Box cakes usually use cake flour and are loaded with additional  emulsifiers, tenderizers, etc.  Nevertheless you can easily make a light  cake from scratch - if you start from the right recipe.


----------



## bakechef

Well even though this is an older thread, maybe this information can help.

There is a lesser known method referred to as "reverse creaming".  This process, instead of creaming the butter and sugar until fluffy, you combine the flour, sugar, leavening and salt together and add softened butter.  Then you add the milk, eggs and flavoring that have been mixed together.  This creates a soft texture more reminiscent of a box cake, but with better flavor.

The OP used what is called the 1234 cake.  The biggest mistake here is often the creaming is done improperly.  The butter and sugar should be creamed until very fluffy, up to 5 minutes.  What you are doing here is creating bubbles, without these bubbles, you are relying on just the leavening to create bubbles and you'll get a dense cake.  With that said, this will never be as soft and fluffy as a boxed cake.

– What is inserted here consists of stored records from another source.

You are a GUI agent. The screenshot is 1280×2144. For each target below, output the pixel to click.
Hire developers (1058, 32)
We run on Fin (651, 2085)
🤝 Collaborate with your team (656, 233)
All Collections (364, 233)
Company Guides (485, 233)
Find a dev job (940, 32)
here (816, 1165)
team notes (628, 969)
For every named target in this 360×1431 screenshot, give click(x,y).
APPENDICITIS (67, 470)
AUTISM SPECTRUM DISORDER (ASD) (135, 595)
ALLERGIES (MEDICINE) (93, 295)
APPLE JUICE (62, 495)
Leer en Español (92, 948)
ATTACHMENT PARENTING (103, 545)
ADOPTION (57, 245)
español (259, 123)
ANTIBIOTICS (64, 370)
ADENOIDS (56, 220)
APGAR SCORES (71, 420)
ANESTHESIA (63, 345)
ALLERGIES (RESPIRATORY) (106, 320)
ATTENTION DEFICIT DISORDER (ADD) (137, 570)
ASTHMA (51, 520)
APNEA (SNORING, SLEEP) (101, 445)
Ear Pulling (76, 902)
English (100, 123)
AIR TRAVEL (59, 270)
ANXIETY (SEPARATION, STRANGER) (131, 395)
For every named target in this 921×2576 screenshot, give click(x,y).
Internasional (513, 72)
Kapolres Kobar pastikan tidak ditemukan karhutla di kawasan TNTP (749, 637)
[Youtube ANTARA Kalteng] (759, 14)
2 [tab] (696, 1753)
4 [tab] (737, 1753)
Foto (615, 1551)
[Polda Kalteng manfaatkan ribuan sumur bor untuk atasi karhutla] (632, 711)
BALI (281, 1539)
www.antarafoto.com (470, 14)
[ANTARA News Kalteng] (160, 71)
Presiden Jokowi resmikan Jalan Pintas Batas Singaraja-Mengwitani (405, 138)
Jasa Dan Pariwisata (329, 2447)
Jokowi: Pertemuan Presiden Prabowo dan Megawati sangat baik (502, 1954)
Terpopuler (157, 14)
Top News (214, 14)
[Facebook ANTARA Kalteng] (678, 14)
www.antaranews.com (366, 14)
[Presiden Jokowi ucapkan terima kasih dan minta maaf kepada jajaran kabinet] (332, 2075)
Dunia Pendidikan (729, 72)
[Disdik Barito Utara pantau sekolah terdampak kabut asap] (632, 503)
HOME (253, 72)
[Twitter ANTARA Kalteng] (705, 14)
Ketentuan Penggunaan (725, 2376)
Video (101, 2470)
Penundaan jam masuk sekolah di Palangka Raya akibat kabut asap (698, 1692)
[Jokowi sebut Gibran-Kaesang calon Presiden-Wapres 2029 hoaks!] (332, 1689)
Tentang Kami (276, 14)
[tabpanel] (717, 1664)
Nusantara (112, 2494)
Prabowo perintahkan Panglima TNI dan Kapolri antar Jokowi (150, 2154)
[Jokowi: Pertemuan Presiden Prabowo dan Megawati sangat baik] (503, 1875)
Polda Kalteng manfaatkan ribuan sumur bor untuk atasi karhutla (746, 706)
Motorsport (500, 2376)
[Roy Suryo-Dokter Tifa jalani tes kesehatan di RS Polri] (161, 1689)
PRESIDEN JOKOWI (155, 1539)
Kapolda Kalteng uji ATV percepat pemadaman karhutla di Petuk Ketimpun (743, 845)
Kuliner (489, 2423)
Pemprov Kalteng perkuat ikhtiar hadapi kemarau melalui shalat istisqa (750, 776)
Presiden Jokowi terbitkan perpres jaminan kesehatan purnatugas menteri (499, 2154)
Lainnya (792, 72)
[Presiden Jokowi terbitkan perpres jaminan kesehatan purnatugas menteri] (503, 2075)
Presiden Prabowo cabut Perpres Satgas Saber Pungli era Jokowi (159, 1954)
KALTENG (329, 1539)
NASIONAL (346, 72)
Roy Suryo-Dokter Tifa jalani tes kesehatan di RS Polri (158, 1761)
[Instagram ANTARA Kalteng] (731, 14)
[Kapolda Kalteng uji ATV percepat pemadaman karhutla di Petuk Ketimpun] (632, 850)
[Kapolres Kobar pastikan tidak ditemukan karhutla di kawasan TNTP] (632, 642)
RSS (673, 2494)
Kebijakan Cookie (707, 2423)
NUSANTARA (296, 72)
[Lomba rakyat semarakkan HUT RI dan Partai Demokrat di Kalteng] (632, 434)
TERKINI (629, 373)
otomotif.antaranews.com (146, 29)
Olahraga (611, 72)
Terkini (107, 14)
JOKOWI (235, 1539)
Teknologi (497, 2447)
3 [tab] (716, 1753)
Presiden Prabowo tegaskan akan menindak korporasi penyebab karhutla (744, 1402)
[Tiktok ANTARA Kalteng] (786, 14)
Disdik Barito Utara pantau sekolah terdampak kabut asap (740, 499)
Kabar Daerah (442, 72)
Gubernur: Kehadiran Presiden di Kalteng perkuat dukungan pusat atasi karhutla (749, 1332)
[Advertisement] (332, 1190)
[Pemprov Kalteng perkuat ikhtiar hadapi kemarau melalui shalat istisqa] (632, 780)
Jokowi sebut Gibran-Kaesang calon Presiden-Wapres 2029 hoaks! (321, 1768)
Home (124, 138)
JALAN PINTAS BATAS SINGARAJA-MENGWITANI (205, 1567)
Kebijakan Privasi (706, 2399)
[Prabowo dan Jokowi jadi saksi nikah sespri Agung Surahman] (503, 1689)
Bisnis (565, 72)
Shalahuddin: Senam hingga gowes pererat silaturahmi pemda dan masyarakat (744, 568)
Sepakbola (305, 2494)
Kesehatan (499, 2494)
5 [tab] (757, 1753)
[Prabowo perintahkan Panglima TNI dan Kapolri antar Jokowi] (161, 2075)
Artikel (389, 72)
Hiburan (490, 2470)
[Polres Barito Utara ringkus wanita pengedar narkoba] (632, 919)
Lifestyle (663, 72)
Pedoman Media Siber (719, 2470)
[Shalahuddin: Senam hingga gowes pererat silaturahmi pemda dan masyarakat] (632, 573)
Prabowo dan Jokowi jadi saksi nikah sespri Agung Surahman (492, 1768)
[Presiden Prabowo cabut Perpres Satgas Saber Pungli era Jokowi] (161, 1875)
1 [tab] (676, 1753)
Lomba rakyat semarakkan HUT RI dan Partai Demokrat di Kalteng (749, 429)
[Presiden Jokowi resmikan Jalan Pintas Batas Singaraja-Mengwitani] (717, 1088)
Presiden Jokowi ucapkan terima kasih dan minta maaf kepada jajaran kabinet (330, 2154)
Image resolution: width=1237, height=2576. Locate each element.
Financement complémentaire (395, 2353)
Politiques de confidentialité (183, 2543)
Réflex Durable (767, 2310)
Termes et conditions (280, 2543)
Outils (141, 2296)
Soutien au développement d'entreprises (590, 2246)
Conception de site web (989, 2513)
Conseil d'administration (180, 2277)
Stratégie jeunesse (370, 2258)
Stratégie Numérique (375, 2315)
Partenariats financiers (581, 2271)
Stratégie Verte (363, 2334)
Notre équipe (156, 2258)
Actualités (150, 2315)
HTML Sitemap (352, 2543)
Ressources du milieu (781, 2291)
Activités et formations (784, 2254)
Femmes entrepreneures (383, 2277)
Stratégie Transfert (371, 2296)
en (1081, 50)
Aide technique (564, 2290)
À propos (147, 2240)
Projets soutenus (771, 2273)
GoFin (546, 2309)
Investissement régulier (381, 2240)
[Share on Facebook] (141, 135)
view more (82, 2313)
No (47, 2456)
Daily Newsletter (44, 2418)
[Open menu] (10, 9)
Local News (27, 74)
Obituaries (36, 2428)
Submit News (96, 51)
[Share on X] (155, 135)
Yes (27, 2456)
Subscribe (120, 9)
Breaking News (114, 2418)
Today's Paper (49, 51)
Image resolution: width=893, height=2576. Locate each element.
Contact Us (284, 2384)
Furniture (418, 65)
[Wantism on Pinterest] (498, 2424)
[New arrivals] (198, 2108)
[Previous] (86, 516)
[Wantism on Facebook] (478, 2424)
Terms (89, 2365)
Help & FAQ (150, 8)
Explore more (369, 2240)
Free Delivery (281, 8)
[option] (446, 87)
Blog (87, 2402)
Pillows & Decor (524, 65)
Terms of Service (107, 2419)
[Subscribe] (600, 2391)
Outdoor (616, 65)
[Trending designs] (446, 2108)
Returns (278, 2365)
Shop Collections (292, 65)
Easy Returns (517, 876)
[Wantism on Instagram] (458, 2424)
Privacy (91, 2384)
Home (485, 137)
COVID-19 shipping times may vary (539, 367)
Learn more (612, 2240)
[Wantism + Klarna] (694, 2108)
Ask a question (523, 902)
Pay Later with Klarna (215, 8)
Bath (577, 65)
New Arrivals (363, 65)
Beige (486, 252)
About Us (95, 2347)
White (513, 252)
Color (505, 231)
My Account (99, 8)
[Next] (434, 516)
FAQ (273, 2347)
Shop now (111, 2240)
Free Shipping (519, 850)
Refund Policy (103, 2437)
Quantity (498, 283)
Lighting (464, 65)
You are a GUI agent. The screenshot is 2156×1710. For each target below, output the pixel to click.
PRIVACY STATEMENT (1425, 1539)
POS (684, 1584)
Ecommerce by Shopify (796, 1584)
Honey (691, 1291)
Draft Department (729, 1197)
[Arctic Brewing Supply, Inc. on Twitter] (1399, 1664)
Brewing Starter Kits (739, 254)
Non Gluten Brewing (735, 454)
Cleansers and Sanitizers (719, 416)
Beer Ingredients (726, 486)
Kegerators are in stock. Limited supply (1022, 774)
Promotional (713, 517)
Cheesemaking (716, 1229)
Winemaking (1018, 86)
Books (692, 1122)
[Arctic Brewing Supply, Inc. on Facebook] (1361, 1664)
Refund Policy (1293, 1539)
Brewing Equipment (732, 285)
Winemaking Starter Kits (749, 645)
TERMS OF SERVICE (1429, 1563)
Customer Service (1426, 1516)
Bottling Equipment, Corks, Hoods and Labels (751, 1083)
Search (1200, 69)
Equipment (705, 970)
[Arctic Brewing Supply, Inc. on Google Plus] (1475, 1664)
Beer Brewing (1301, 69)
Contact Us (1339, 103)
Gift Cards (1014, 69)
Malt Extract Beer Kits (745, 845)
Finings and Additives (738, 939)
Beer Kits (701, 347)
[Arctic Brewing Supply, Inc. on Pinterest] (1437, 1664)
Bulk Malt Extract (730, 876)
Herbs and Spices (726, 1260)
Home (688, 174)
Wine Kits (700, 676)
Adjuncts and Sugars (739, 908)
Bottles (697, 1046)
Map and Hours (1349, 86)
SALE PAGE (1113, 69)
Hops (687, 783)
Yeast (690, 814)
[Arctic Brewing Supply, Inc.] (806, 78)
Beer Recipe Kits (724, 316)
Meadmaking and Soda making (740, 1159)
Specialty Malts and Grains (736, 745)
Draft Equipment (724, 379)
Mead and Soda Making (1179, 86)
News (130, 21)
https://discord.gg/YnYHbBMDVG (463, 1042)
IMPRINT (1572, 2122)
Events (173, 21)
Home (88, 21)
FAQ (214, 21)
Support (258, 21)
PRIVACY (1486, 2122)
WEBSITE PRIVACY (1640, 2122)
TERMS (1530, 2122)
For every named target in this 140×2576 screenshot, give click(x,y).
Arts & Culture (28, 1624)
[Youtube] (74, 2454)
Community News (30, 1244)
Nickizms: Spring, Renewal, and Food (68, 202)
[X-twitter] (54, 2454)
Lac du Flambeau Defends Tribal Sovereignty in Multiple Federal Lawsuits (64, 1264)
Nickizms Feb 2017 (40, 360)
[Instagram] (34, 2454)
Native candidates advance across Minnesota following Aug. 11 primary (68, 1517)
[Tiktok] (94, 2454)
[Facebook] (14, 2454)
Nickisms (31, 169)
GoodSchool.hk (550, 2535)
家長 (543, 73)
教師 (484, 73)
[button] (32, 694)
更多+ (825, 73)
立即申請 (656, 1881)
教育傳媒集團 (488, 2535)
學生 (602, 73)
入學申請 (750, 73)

My preferred method for vanilla (white or yellow), is the foam method.  I either whip the eggs by themselves for a solid 5 minutes with the kitchenaid, and add the sugar slowly creating what looks like a very soft whipped cream, or I whip the egg whites separately and fold in at the end.  These methods create a beautiful, light spongy texture, and doesn't rely on tons of butter for moistness.


----------